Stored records
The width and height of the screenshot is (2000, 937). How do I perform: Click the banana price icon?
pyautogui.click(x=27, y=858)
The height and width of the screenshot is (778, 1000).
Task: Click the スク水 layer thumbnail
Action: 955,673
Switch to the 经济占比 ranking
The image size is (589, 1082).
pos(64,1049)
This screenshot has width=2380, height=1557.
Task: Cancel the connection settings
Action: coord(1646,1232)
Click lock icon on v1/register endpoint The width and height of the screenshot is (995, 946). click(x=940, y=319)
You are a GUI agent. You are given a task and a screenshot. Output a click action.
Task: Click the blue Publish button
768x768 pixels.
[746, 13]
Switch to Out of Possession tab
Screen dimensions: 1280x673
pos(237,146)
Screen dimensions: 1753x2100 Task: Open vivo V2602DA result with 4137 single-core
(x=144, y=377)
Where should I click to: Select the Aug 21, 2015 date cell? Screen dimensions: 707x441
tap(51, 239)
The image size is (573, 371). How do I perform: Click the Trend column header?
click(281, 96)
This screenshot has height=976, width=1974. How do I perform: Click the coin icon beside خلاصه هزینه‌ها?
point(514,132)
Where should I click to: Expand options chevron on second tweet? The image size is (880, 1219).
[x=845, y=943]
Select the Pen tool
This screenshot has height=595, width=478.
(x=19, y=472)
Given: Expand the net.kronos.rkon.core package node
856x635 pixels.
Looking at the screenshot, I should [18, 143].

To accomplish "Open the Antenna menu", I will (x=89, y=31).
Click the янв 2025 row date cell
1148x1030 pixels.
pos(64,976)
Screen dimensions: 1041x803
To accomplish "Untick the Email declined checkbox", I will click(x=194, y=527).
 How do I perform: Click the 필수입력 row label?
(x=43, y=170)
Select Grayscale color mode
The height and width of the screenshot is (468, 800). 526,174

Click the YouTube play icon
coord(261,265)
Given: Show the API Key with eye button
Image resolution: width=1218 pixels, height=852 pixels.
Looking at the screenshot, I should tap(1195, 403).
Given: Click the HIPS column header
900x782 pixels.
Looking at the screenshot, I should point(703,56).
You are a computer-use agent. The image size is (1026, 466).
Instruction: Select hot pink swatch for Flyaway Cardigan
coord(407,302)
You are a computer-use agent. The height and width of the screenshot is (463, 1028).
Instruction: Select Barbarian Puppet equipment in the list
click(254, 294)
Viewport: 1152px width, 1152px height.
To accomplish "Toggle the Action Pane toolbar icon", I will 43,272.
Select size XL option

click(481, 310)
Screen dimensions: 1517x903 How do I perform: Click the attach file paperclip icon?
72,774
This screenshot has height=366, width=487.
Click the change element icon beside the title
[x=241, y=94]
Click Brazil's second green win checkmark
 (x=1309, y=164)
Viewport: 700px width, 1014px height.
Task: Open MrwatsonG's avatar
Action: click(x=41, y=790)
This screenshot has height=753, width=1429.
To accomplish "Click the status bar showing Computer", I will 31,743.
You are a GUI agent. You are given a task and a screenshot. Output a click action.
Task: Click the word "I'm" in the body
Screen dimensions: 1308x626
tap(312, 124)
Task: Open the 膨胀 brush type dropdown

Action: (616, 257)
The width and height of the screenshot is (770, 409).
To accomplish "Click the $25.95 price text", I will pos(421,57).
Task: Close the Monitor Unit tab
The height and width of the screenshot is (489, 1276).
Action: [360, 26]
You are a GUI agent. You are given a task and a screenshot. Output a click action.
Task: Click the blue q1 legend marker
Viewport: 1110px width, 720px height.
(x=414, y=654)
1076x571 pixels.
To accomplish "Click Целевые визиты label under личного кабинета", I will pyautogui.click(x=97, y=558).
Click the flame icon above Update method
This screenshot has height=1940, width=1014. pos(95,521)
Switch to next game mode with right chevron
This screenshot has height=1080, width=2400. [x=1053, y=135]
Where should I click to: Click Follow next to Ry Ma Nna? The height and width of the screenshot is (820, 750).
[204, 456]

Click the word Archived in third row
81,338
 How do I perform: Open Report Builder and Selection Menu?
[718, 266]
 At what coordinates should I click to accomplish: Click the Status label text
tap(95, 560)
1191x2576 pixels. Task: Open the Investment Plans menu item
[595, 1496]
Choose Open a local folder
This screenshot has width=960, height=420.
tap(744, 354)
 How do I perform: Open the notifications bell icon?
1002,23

## What the task asks
Return all of the above records exactly, leaving no line out.

## Exercise solution
The width and height of the screenshot is (2000, 937). How do I perform: Click the banana price icon?
pyautogui.click(x=27, y=858)
The height and width of the screenshot is (778, 1000).
Task: Click the スク水 layer thumbnail
Action: 955,673
Switch to the 经济占比 ranking
The image size is (589, 1082).
pos(64,1049)
This screenshot has width=2380, height=1557.
Task: Cancel the connection settings
Action: coord(1646,1232)
Click lock icon on v1/register endpoint The width and height of the screenshot is (995, 946). click(x=940, y=319)
You are a GUI agent. You are given a task and a screenshot. Output a click action.
Task: Click the blue Publish button
768x768 pixels.
[746, 13]
Switch to Out of Possession tab
Screen dimensions: 1280x673
pos(237,146)
Screen dimensions: 1753x2100 Task: Open vivo V2602DA result with 4137 single-core
(x=144, y=377)
Where should I click to: Select the Aug 21, 2015 date cell? Screen dimensions: 707x441
tap(51, 239)
The image size is (573, 371). How do I perform: Click the Trend column header?
click(281, 96)
This screenshot has height=976, width=1974. How do I perform: Click the coin icon beside خلاصه هزینه‌ها?
point(514,132)
Where should I click to: Expand options chevron on second tweet? The image size is (880, 1219).
[x=845, y=943]
Select the Pen tool
This screenshot has height=595, width=478.
(x=19, y=472)
Given: Expand the net.kronos.rkon.core package node
856x635 pixels.
Looking at the screenshot, I should [18, 143].

To accomplish "Open the Antenna menu", I will (x=89, y=31).
Click the янв 2025 row date cell
1148x1030 pixels.
pos(64,976)
Screen dimensions: 1041x803
To accomplish "Untick the Email declined checkbox", I will click(x=194, y=527).
 How do I perform: Click the 필수입력 row label?
(x=43, y=170)
Select Grayscale color mode
The height and width of the screenshot is (468, 800). 526,174

Click the YouTube play icon
coord(261,265)
Given: Show the API Key with eye button
Image resolution: width=1218 pixels, height=852 pixels.
Looking at the screenshot, I should tap(1195, 403).
Given: Click the HIPS column header
900x782 pixels.
Looking at the screenshot, I should point(703,56).
You are a computer-use agent. The image size is (1026, 466).
Instruction: Select hot pink swatch for Flyaway Cardigan
coord(407,302)
You are a computer-use agent. The height and width of the screenshot is (463, 1028).
Instruction: Select Barbarian Puppet equipment in the list
click(254, 294)
Viewport: 1152px width, 1152px height.
To accomplish "Toggle the Action Pane toolbar icon", I will 43,272.
Select size XL option

click(481, 310)
Screen dimensions: 1517x903 How do I perform: Click the attach file paperclip icon?
72,774
This screenshot has height=366, width=487.
Click the change element icon beside the title
[x=241, y=94]
Click Brazil's second green win checkmark
 (x=1309, y=164)
Viewport: 700px width, 1014px height.
Task: Open MrwatsonG's avatar
Action: click(x=41, y=790)
This screenshot has height=753, width=1429.
To accomplish "Click the status bar showing Computer", I will 31,743.
You are a GUI agent. You are given a task and a screenshot. Output a click action.
Task: Click the word "I'm" in the body
Screen dimensions: 1308x626
tap(312, 124)
Task: Open the 膨胀 brush type dropdown

Action: (616, 257)
The width and height of the screenshot is (770, 409).
To accomplish "Click the $25.95 price text", I will pos(421,57).
Task: Close the Monitor Unit tab
The height and width of the screenshot is (489, 1276).
Action: [360, 26]
You are a GUI agent. You are given a task and a screenshot. Output a click action.
Task: Click the blue q1 legend marker
Viewport: 1110px width, 720px height.
(x=414, y=654)
1076x571 pixels.
To accomplish "Click Целевые визиты label under личного кабинета", I will pyautogui.click(x=97, y=558).
Click the flame icon above Update method
This screenshot has height=1940, width=1014. pos(95,521)
Switch to next game mode with right chevron
This screenshot has height=1080, width=2400. [x=1053, y=135]
Where should I click to: Click Follow next to Ry Ma Nna? The height and width of the screenshot is (820, 750).
[204, 456]

Click the word Archived in third row
81,338
 How do I perform: Open Report Builder and Selection Menu?
[718, 266]
 At what coordinates should I click to accomplish: Click the Status label text
tap(95, 560)
1191x2576 pixels. Task: Open the Investment Plans menu item
[595, 1496]
Choose Open a local folder
This screenshot has width=960, height=420.
tap(744, 354)
 How do I perform: Open the notifications bell icon?
1002,23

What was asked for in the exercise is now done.